In both rings, characteristic functions of singletons can be characterized in terms of the ordered $\mathbb{R}$-algebra structure, as e.g. those idempotents $u$ such that any positive element smaller than $u$ is a scalar multiple of $u$ ( that is "$0\le f\le u$ implies $f=\lambda u$ ").
Note that the ring $S$ contains all characteristic functions of singletons of $\mathbb{R}$.
Since $\phi$ preserves the ordered $\mathbb{R}$-algebras structure, if $u:=\chi_{\{t\}}$ is a characteristic function of a singleton of $\mathbb{R}$, then $\phi(u)$ is also a characteristic function of a singleton $\chi_{\{x\}}$ of $X$, necessarily open because $\chi_{\{x\}}\in C(X)$.

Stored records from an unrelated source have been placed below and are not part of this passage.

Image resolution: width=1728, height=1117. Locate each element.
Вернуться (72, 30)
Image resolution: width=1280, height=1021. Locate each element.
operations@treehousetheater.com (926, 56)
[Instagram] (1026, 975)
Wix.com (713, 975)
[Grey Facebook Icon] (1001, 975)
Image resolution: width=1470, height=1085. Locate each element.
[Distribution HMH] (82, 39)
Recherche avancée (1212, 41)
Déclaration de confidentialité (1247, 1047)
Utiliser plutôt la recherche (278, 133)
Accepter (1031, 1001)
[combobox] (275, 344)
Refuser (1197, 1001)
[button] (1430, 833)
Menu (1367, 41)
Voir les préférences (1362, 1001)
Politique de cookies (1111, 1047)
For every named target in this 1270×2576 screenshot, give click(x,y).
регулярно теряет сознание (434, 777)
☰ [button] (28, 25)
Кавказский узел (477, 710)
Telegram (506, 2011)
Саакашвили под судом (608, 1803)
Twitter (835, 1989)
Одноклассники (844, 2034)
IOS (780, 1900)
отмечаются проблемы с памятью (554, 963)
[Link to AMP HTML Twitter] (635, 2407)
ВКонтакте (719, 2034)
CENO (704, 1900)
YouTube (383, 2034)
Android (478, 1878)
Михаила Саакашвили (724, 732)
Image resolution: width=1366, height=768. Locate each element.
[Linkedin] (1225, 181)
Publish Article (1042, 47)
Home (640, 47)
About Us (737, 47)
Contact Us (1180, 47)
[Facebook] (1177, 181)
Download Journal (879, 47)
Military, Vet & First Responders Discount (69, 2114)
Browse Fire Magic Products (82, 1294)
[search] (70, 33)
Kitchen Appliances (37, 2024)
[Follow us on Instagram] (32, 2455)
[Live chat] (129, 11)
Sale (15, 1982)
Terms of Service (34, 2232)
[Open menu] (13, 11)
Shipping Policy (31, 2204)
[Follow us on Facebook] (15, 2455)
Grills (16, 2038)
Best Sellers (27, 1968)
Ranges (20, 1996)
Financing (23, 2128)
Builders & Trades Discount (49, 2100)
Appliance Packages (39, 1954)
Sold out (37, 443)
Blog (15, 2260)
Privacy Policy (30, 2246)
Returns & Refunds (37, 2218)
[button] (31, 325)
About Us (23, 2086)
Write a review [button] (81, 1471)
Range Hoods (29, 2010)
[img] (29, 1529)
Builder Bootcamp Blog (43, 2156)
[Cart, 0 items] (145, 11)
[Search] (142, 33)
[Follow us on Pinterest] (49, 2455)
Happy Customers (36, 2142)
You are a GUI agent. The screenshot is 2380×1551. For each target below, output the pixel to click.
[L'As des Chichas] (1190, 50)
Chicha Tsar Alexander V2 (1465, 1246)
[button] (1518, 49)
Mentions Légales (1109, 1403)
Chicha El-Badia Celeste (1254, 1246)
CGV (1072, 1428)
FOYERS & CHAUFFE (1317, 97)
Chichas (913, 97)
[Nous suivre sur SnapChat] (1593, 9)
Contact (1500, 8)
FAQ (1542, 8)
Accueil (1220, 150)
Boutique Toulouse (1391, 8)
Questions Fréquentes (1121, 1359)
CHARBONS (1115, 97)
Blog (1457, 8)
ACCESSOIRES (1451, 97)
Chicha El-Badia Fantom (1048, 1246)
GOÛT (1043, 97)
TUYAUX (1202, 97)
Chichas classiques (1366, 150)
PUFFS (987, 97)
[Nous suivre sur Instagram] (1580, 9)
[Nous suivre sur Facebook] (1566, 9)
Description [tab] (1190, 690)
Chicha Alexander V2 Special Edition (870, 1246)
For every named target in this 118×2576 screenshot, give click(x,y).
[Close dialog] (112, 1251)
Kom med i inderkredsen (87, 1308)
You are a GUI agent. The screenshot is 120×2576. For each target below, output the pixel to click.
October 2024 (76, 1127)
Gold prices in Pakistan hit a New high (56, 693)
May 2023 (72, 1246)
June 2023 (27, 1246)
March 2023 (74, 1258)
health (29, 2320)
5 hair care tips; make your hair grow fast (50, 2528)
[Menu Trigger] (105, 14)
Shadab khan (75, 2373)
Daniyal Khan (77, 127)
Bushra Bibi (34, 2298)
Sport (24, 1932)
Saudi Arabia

This way we have defined an injective map $\psi:\mathbb{R}\to X$ such that for all $t\in\mathbb{R}$ one has $\phi(\chi_{\{t\}})= \chi_{\{\psi(t)\}}\, .$ Since $\psi(\mathbb{R})$ is an open subset of $X$ with the discrete topology, $C(X)$ also contains the characteristic function of $\psi(\mathbb{Q})$. Again by the order properties of $\phi$, this allows to conclude that $S$ contains the characteristic function of $\mathbb{Q}$, a contradiction.